(Collected data)
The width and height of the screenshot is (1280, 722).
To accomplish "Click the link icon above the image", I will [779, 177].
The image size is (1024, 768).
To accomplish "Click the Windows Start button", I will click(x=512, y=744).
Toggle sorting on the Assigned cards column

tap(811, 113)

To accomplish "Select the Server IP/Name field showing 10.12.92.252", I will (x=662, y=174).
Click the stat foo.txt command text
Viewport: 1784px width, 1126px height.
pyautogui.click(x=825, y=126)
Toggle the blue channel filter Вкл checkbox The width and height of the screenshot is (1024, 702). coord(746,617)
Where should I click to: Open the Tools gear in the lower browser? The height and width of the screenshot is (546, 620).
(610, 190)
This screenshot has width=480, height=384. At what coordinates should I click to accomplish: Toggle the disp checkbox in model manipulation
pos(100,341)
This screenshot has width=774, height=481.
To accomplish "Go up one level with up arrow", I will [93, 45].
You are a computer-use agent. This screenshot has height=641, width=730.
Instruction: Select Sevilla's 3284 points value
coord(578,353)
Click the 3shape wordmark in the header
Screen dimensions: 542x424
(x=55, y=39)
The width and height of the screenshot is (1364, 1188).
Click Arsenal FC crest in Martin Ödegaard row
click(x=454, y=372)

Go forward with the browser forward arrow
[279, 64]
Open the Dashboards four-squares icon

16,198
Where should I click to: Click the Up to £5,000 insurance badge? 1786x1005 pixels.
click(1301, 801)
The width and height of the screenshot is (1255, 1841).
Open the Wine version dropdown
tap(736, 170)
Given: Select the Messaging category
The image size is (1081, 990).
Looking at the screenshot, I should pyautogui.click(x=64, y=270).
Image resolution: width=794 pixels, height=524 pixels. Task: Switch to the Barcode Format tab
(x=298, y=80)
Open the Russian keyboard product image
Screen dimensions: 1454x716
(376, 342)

### Task statement
In the answer, the lines from the first line of the data above through the line containing "The width and height of the screenshot is (1255, 1841)." must appear exactly as written, with nothing else.

### Result of this exercise
The width and height of the screenshot is (1280, 722).
To accomplish "Click the link icon above the image", I will [779, 177].
The image size is (1024, 768).
To accomplish "Click the Windows Start button", I will click(x=512, y=744).
Toggle sorting on the Assigned cards column

tap(811, 113)

To accomplish "Select the Server IP/Name field showing 10.12.92.252", I will (x=662, y=174).
Click the stat foo.txt command text
Viewport: 1784px width, 1126px height.
pyautogui.click(x=825, y=126)
Toggle the blue channel filter Вкл checkbox The width and height of the screenshot is (1024, 702). coord(746,617)
Where should I click to: Open the Tools gear in the lower browser? The height and width of the screenshot is (546, 620).
(610, 190)
This screenshot has width=480, height=384. At what coordinates should I click to accomplish: Toggle the disp checkbox in model manipulation
pos(100,341)
This screenshot has width=774, height=481.
To accomplish "Go up one level with up arrow", I will [93, 45].
You are a computer-use agent. This screenshot has height=641, width=730.
Instruction: Select Sevilla's 3284 points value
coord(578,353)
Click the 3shape wordmark in the header
Screen dimensions: 542x424
(x=55, y=39)
The width and height of the screenshot is (1364, 1188).
Click Arsenal FC crest in Martin Ödegaard row
click(x=454, y=372)

Go forward with the browser forward arrow
[279, 64]
Open the Dashboards four-squares icon

16,198
Where should I click to: Click the Up to £5,000 insurance badge? 1786x1005 pixels.
click(1301, 801)
The width and height of the screenshot is (1255, 1841).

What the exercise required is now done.